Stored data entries
*** Begin section ***

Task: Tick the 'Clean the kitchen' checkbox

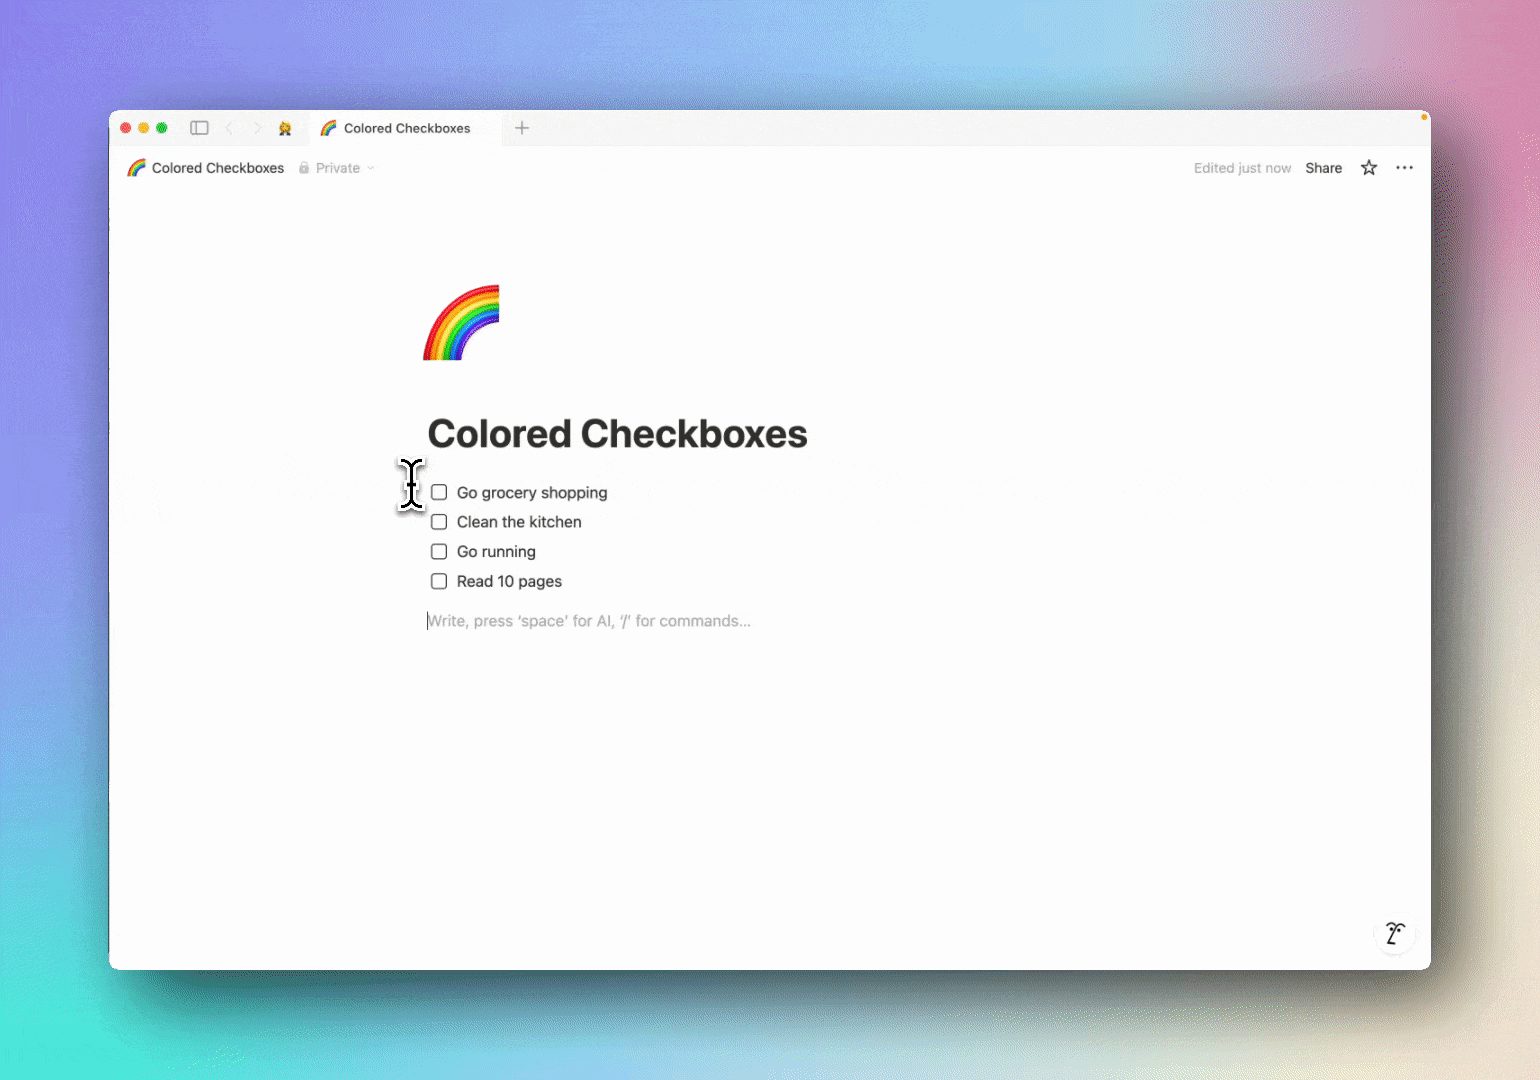Action: point(439,522)
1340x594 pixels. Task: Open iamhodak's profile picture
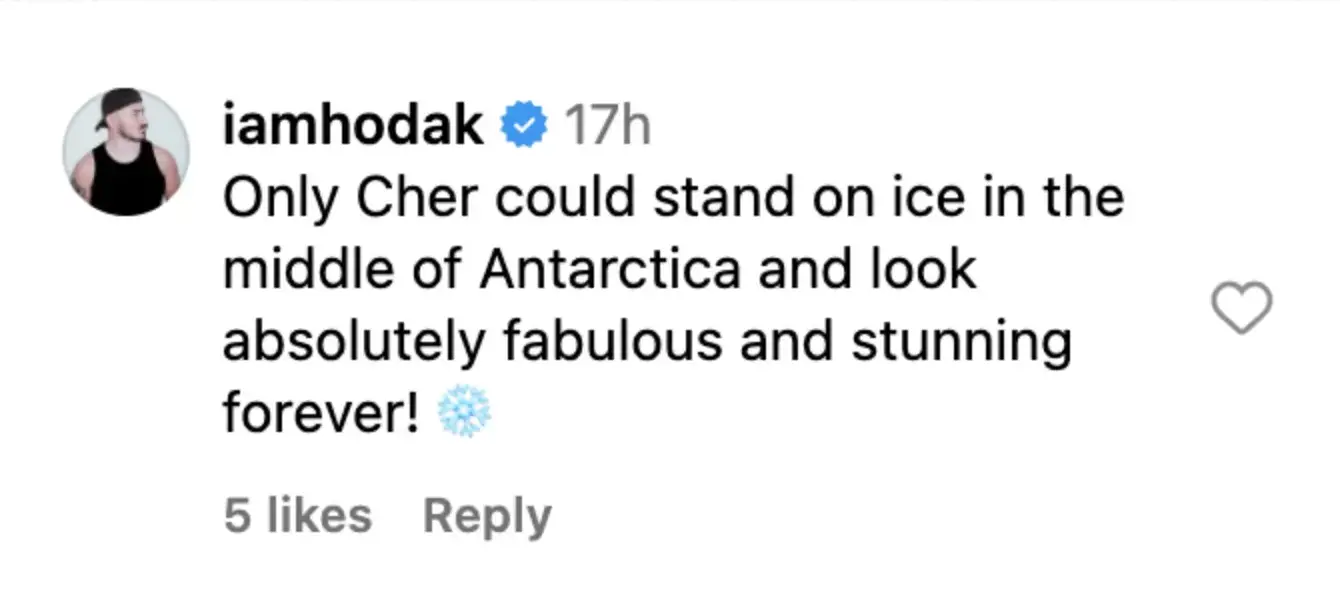click(126, 151)
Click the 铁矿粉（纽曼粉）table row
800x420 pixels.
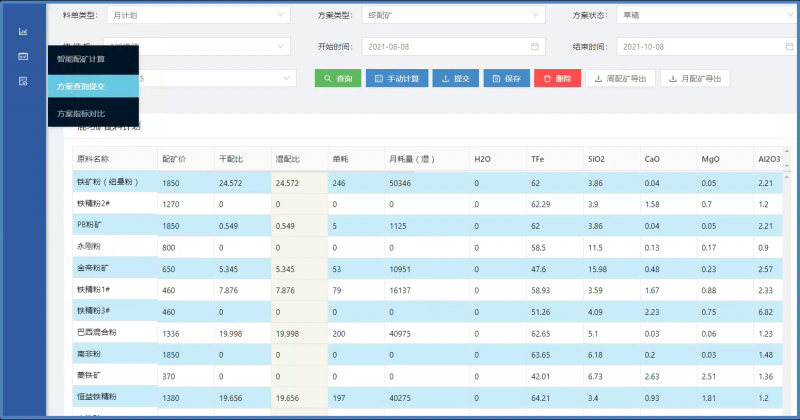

*** End section ***

#### TASK GOAL
Restate it all word for word: every record, no pictures.

#### RESPONSE BOX
Task: Tick the 'Clean the kitchen' checkbox

Action: point(439,522)
1340x594 pixels. Task: Open iamhodak's profile picture
click(126, 151)
Click the 铁矿粉（纽曼粉）table row
800x420 pixels.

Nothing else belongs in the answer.